An extreme version of this third criterion – which does arise from time to time – is a requirement that certain concepts should not be mastered. For example, consider a data environment containing data from multiple payor organizations, in which new analytics needed to mirror certain legacy reports currently in use within those organizations; using patient mastering to draw together claims for the same patient but originating from different payors data extracts would likely produce results that disagreed with those legacy reports. So even though mastering would yield a more complete picture of the patient’s utilization and clinical history, the usefulness of the resulting analytics might actually suffer.
Key Diagnostics / Heuristics
For each candidate source system concept being considered for mastering, is there a dedicated object in the destination data model to store some or all instances of that concept? If not, that candidate concept should probably not be mastered.

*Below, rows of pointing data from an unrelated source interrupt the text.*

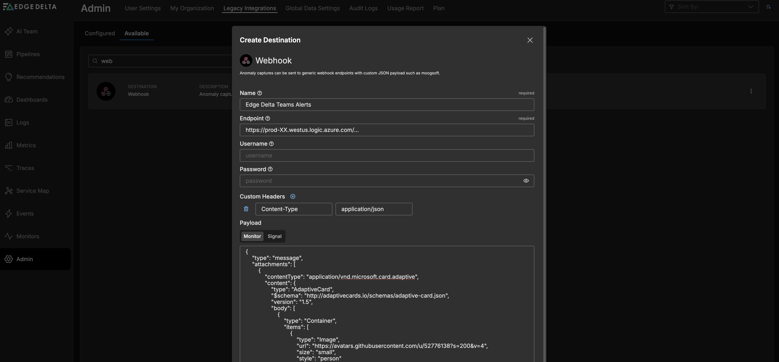Viewport: 779px width, 362px height.
Task: Open the Webhook row's options menu
Action: point(751,91)
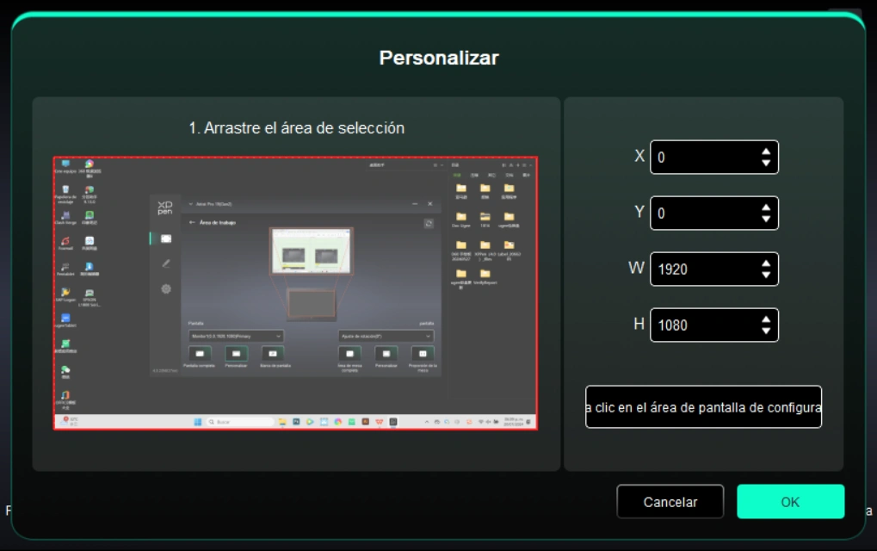The width and height of the screenshot is (877, 551).
Task: Lower height H with the down arrow
Action: (x=766, y=331)

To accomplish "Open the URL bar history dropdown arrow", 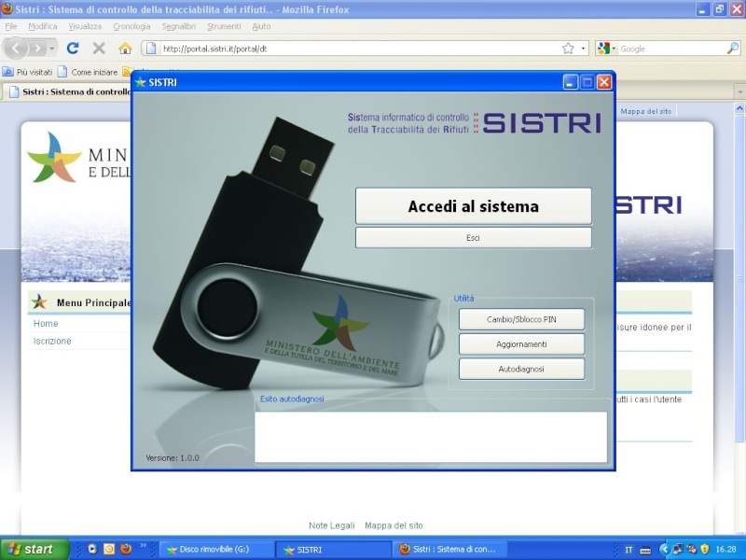I will (583, 49).
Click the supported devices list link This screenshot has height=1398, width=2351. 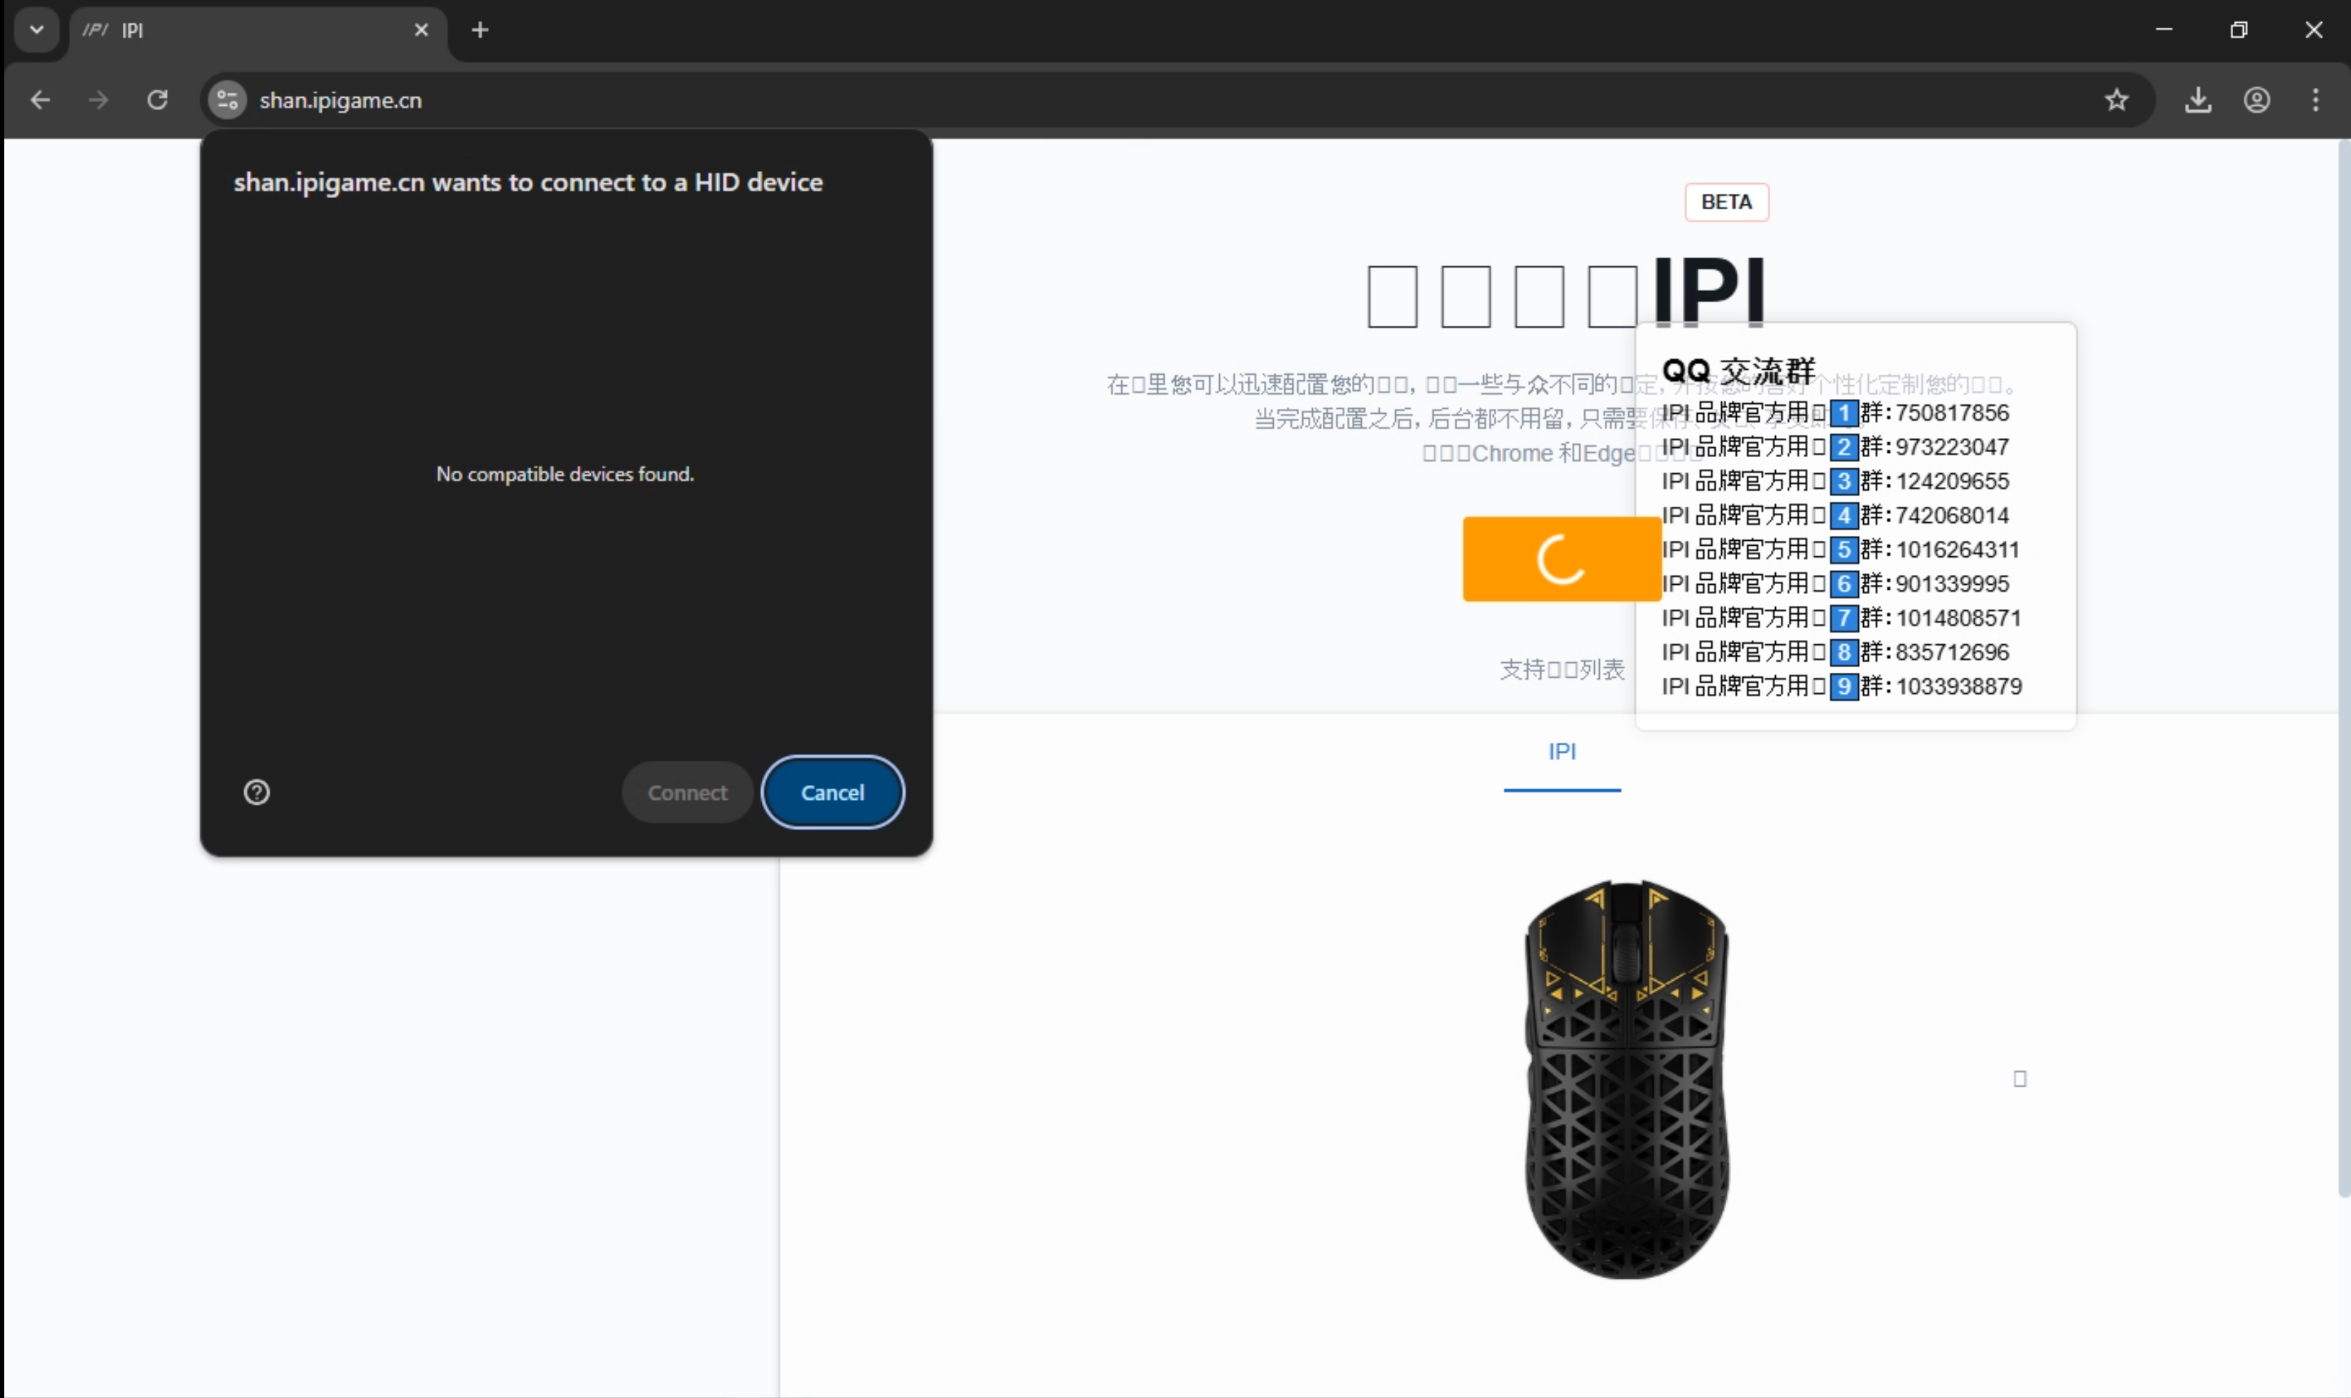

For each candidate source system concept being considered for mastering, how likely would it be, given the current and expected future data sourcing, to encounter multiple records with different information (identifier fields or otherwise) for the same real-life instance? The more likely it is to encounter such records, the more important it is to master that concept.
For each candidate source system concept being considered for mastering, if it were not mastered, how would the resulting analytic deliverables be affected in terms of accuracy and usefulness? The more accuracy and usefulness are improved by mastering, the more important it is to master that concept.
As a general rule, patients and providers should usually be mastered. Even if there is only one data source, that source might contain duplicative records for the same patient or provider with different identifiers.
Is the concept in question considered more a “fact” or “dimension” (using the fact vs. dimension distinction commonly used to organize data warehouse tables)? Mastering should primarily be considered for dimensions; mastering is seldom needed for facts. (Note that even if different fact records describe the same real-life event in a patient’s life – in the way, perhaps, an office visit might generate an appointment record in a scheduling system and a bill record in a billing system – it is usually more appropriate to consider those records to reflect different types of real-life events – e.g., the event of scheduling an appointment and the event of generating a bill – for which mastering would therefore not be appropriate.)